I have a :belongs_to association defined on model Brand as follows:

belongs_to  :loyalty_coupon, :class_name => Coupon, :foreign_key => :loyalty_coupon_id

(There is also a :has_many relationship from Brand to Coupon, but the :belongs_to relationship is intended to single out one particular coupon for special attention. Relationship names and linking fields are different between the two associations, so there should be no conflict; I only mention this as it could prove relevant. The relationship is expressed as has_many :coupons and belongs_to :brand.)

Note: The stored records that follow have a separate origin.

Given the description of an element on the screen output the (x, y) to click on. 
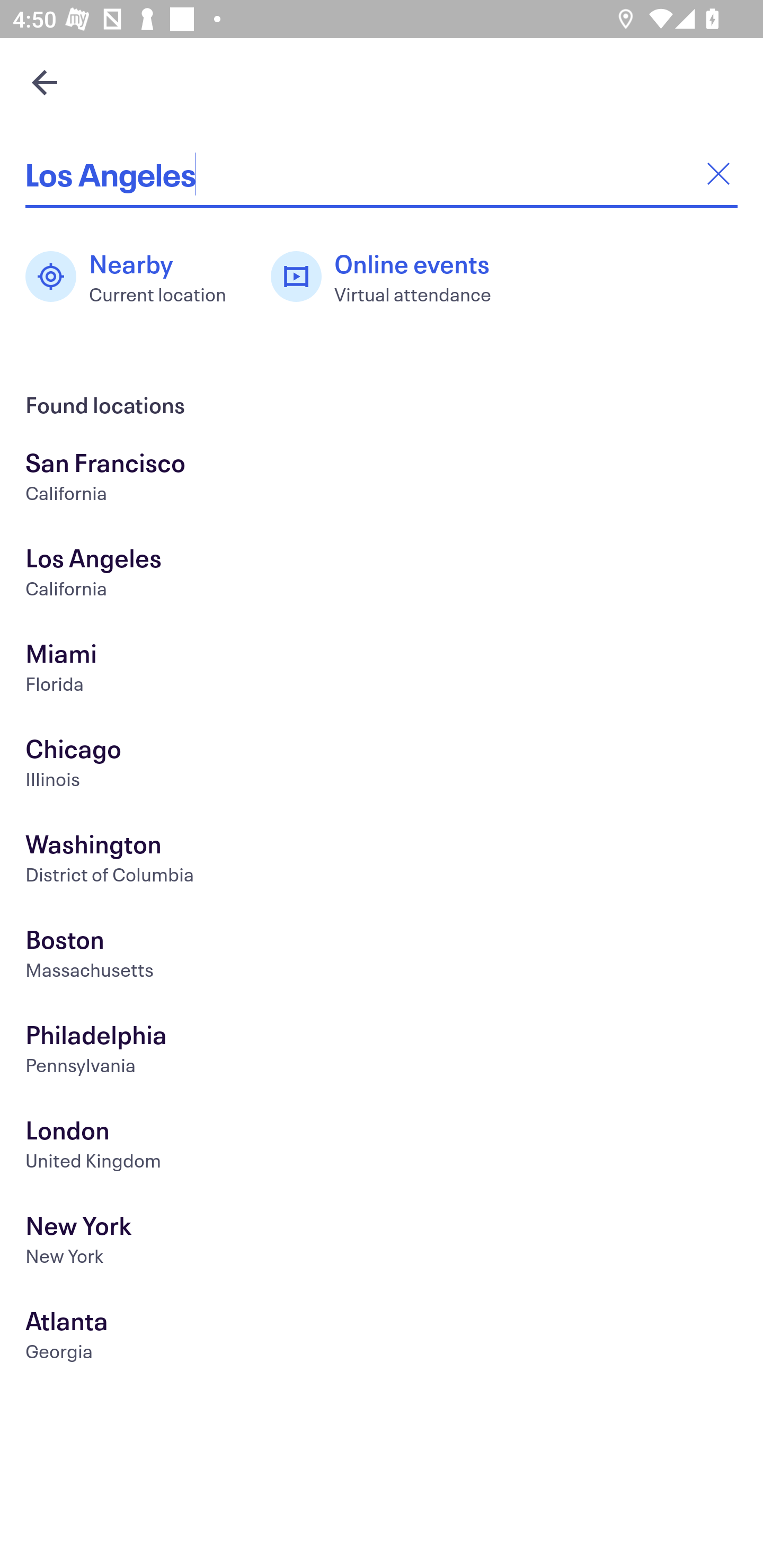
Navigate up (44, 82)
Los Angeles (381, 173)
Nearby Current location (135, 276)
Online events Virtual attendance (390, 276)
San Francisco California (381, 479)
Los Angeles California (381, 574)
Miami Florida (381, 670)
Chicago Illinois (381, 765)
Washington District of Columbia (381, 861)
Boston Massachusetts (381, 955)
Philadelphia Pennsylvania (381, 1051)
London United Kingdom (381, 1146)
New York (381, 1242)
Atlanta Georgia (381, 1338)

When I display Brand.first.loyalty_coupon, I get "nil" (that's okay because I haven't assigned one yet). When I attempt to assign a loyalty_coupon with the command Brand.first.loyalty_coupon = Coupon.first, I get the error message:

undefined method `match' for #<Class:0x104036d30>

with a partial traceback as follows:

activerecord (3.0.1) lib/active_record/base.rb:1016:in `method_missing'
activerecord (3.0.1) lib/active_record/base.rb:1180:in `compute_type'
activerecord (3.0.1) lib/active_record/reflection.rb:162:in `send'
activerecord (3.0.1) lib/active_record/reflection.rb:162:in `klass'
activerecord (3.0.1) lib/active_record/reflection.rb:173:in `build_association'

Same error message if I do Brand.first.build_loyalty_coupon (not surprising since it's doing the same thing). I had no :has_one in the Coupon model, but I also tried that with :class_name and :foreign_key specified, and got the same error and traceback when I tried Coupon.first.brand_loyalty. I imagine that I'm missing something stupid, but I can't see what it is.

1
You need foreign_key and class names on both sides of the relationship for the has_one :loyalty_coupon etc... Give it a tryjamesc
@jamesw: Correct. This unfortunately will not fix the issue though.Ryan Bigg

1 Answers

10
votes

Your :class_name option should be a String, not a Class object. This is so that ActiveRecord does not attempt to load "class B" which may reference "class A" which would reference "class B" and so on and so forth.

belongs_to  :loyalty_coupon, :class_name => "Coupon"

String objects have the match method while Class objects do not.

You don't need to include the :foreign_key option, as it is inferred from the association's name.